A warning event occurred. EventID: 0x000003F6
Time Generated: 11/02/2011 09:55:41
Event String:
Name resolution for the name 1.10.168.192.in-addr.arpa timed out aft
er none of the configured DNS servers responded.
A warning event occurred. EventID: 0x00001695
Time Generated: 11/02/2011 09:55:51
Event String:
Dynamic registration or deletion of one or more DNS records associat
ed with DNS domain 'wilsonsdomain.net.' failed.
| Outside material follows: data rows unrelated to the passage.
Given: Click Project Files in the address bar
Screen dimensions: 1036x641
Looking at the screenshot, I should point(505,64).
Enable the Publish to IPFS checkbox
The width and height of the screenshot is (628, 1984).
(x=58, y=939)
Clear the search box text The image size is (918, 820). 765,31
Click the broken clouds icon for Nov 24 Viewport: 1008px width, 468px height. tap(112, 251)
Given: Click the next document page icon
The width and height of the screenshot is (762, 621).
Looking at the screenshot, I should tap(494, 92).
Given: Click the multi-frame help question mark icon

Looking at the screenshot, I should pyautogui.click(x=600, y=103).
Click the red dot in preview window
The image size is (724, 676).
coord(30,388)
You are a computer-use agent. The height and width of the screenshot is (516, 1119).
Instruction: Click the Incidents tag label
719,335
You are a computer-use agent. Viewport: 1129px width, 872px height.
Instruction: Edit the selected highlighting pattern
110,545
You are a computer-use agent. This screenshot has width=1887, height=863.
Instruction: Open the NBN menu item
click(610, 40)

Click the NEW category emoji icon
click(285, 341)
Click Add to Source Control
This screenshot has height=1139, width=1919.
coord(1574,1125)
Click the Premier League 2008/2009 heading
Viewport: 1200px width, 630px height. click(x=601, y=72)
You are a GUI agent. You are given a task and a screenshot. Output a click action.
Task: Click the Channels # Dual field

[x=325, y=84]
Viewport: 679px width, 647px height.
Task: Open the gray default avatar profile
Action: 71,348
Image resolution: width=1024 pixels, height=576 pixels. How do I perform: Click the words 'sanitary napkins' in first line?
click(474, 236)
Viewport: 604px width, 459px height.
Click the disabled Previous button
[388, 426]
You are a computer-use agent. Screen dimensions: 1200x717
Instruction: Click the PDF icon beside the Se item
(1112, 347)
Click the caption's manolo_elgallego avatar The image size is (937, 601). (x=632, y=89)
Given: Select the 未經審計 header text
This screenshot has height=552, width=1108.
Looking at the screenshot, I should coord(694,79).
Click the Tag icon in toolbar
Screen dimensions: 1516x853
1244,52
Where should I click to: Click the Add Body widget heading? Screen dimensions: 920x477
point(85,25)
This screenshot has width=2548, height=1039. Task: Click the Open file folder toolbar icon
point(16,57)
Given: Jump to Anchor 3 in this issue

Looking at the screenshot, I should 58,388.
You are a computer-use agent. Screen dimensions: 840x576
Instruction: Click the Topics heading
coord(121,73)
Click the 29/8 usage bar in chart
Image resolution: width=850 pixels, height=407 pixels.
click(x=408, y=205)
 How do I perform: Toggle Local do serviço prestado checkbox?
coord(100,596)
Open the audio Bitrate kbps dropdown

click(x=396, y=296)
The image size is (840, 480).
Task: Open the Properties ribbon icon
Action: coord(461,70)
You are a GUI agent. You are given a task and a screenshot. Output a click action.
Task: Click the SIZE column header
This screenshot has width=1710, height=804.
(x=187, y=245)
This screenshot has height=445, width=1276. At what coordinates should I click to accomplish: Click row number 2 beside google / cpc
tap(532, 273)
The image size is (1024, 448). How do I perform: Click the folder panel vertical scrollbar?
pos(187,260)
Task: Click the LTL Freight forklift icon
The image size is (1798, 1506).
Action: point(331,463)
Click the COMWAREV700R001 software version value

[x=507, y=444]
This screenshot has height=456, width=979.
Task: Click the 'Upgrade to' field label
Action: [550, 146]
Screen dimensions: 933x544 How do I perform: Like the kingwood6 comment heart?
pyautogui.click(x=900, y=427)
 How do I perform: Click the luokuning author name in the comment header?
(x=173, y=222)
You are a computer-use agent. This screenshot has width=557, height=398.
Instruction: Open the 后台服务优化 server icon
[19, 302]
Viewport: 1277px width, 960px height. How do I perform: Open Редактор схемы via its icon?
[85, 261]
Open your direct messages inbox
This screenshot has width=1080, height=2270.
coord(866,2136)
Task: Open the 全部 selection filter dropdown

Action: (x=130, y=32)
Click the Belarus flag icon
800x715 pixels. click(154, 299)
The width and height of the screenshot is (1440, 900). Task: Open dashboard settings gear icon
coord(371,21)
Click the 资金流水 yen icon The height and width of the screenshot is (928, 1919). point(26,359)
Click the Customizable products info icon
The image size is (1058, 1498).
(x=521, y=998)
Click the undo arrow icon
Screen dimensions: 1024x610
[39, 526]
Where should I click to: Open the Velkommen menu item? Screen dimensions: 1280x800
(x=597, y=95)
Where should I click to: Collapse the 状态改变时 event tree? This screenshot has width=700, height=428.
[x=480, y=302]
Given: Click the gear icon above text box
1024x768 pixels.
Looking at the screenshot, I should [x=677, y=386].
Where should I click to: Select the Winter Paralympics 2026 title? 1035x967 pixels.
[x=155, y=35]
These records are used by other
computers to locate this server as a domain controller (if the specified domain
is an Active Directory domain) or as an LDAP server (if the specified domain is
an application partition).
......................... WIN-HQKARU70IMV passed test SystemLog
Starting test: VerifyReferences
......................... WIN-HQKARU70IMV passed test VerifyReferences
Running partition tests on : ForestDnsZones
Starting test: CheckSDRefDom
......................... ForestDnsZones passed test CheckSDRefDom
Starting test: CrossRefValidation
......................... ForestDnsZones passed test
CrossRefValidation
Running partition tests on : DomainDnsZones
Starting test: CheckSDRefDom
......................... DomainDnsZones passed test CheckSDRefDom
Starting test: CrossRefValidation
......................... DomainDnsZones passed test
CrossRefValidation
Running partition tests on : Schema
Starting test: CheckSDRefDom
......................... Schema passed test CheckSDRefDom
Starting test: CrossRefValidation
......................... Schema passed test CrossRefValidation
Running partition tests on : Configuration
Starting test: CheckSDRefDom
......................... Configuration passed test CheckSDRefDom
Starting test: CrossRefValidation
......................... Configuration passed test CrossRefValidation
Running partition tests on : wilsonsdomain
Starting test: CheckSDRefDom
......................... wilsonsdomain passed test CheckSDRefDom
Starting test: CrossRefValidation
......................... wilsonsdomain passed test CrossRefValidation
Running enterprise tests on : wilsonsdomain.net
Starting test: LocatorCheck
......................... wilsonsdomain.net passed test LocatorCheck
Starting test: Intersite
......................... wilsonsdomain.net passed test Intersite
C:\Users\Administrator>
To check my roles I used netdom query fsmo:
C:\Users\Administrator>netdom query fsmo
Schema master WIN-HQKARU70IMV.wilsonsdomain.net
Domain naming master WIN-HQKARU70IMV.wilsonsdomain.net
PDC WIN-HQKARU70IMV.wilsonsdomain.net
RID pool manager WIN-HQKARU70IMV.wilsonsdomain.net
Infrastructure master WIN-HQKARU70IMV.wilsonsdomain.net
The command completed successfully.
C:\Users\Administrator>
I think that looks right so I figure its something with my DNS based on the Dcdiag errors. (Again, sorry if I sound stupid.) This is the way I have my IPs and DNS setup:
wilsonsdomain.net (parent domain) dc-
IP 192.168.10.1
Subnet Mask 255.255.255.0
Default Gateway 192.168.10.3
Preferred DNS 192.168.10.1
Alternate DNS Blank
batman.wilsonsdomain.net (child domain) dc-
IP 192.168.10.2
Subnet Mask 255.255.255.0
Default Gateway 192.168.10.3
Preferred DNS 192.168.10.1
Alternate DNS Blank
joker.batman.wilsonsdomain.net (client of child domain)-
IP 192.168.10.5
Subnet Mask 255.255.255.0
Default Gateway 192.168.10.3
Preferred DNS 192.168.10.2
Alternate DNS Blank
Any help as to how I have this set up wrong would be much appreciated.